__SUPPLIED PASSAGE__.
# # # # # # #

“Stablecoins Are like Sending an Email and Fiat Is like Sending a Letter in the Post”: FM Singapore 2026 Highlights

Wednesday, 24/06/2026 | 18:20 GMT by Jared Kirui
  • At the Vision Stage, panelists described the current phase as “industrial rewiring,” with infrastructure being built to support institutional participation at scale.
  • Adoption in APAC is still growing, though regulatory fragmentation across jurisdictions continues to hinder seamless expansion.
  • Watch the full video below.

Digital assets are no longer stuck in a “crypto winter” so much as a period of industrial rewiring, according to panelists at the FM Singapore Summit 2026, who said the sector is increasingly being shaped by banks, custodians and institutional allocators rather than the speculative traders who dominated earlier cycles.

The discussion painted a picture of a market that is still fragmented and cautious, but also more regulated, more connected and more useful to mainstream finance than it was even a few years ago.

Market Winter, Not Market Death

The panel, titled “Buying the Deep: Digital Asset Adoption in APAC and Beyond,” centered on whether the latest downturn has stalled adoption or merely changed its form.

It brought together David Jenkins, the Chief Product and Technology Officer at Openmarkets Group, Chris Knight, the Managing Director of LMAX Digital, Andrew Leelarthaepin the Head of Business Product Maybank Investment Banking Group, Luke Boland, the Head of Fintech at Standard Chartered, Karl Mohan, the EVP for Financial Services and Crypto.com, and Zann Kwan, the Managing Partner and Chief Investment Officer of REVO.

Continue reading: “For Founders, Singapore Is Less a Destination and More a Launchpad”: Lessons from FM Singapore Summit 2026

Knight argued that the industry is not in hibernation at all, but undergoing a hard rewiring as banks and market infrastructure providers build the plumbing needed for institutional participation.

Boland echoed that view, saying the bank’s digital asset work had moved beyond siloed projects into broader internal coordination across risk, compliance and custody functions.

Leelarthaepin of Maybank Investment Banking said digital asset adoption in Asia-Pacific is still growing, but warned that the region’s many regulatory regimes remain a practical obstacle. Karl Mohan of Crypto.com framed the shift more bluntly: in his view, the old “cowboys” and arbitrage-heavy business models that flourished in the 2021 bull market have largely disappeared, replaced by a more serious, institution-led market.

What Institutions Want

A recurring theme was that the next phase of adoption will depend less on hype and more on operational efficiency. Panelists repeatedly highlighted custody, connectivity, settlement and collateral management as the real bottlenecks holding the market back.

From left: David Jenkins, Chris Knight, Andrew Leelarthaepin, Zann Kwan, Luke Boland, and Karl Mohan

Knight said credit risk remains one of the biggest unresolved issues, adding that large institutions still need clearer central clearing and stronger counterparty structures before they can participate at scale.

Boland said the industry is already seeing practical use cases move into production, including collateral mirroring with tokenized money market funds in the UAE, which he said the bank plans to roll out in other custody markets.

He also argued that stablecoins have become an important settlement layer because they make money movement faster and more flexible, particularly in a 24/7 market.

Stablecoins as Capital Tools

If one message cut through the discussion, it was that stablecoins are no longer just a payment story. Mohan said their real value lies in “capital efficiency,” allowing traders and funds to move collateral quickly and stay active over weekends and outside traditional banking hours.

# # # # # # #

__COLLECTED DATA__.
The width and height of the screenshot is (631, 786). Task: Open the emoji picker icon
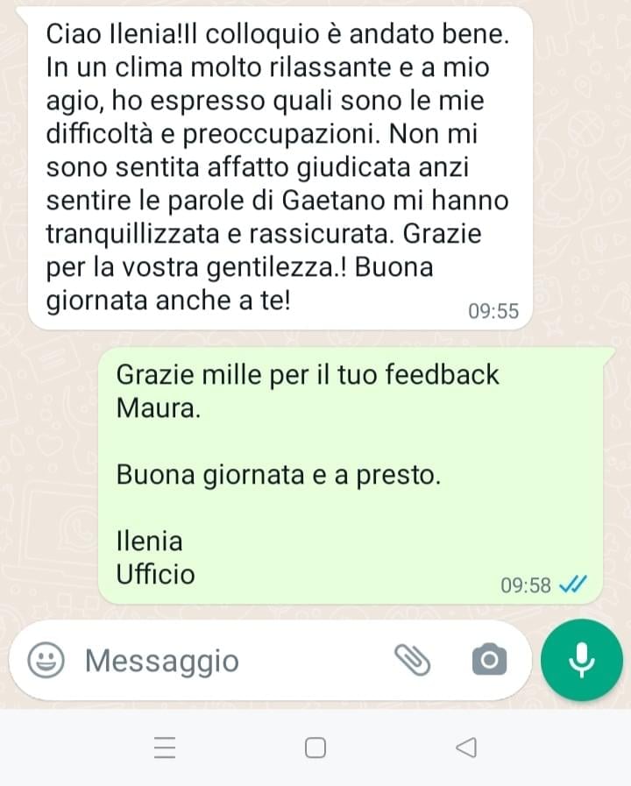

# # # # # # #

__WHAT IS NEEDED__.
From the FM Singapore panel article above, set down word for word the part that opens with the words containing "Knight said credit" and closes with "a 24/7 market.".

__TASK RESULT__.
Knight said credit risk remains one of the biggest unresolved issues, adding that large institutions still need clearer central clearing and stronger counterparty structures before they can participate at scale.

Boland said the industry is already seeing practical use cases move into production, including collateral mirroring with tokenized money market funds in the UAE, which he said the bank plans to roll out in other custody markets.

He also argued that stablecoins have become an important settlement layer because they make money movement faster and more flexible, particularly in a 24/7 market.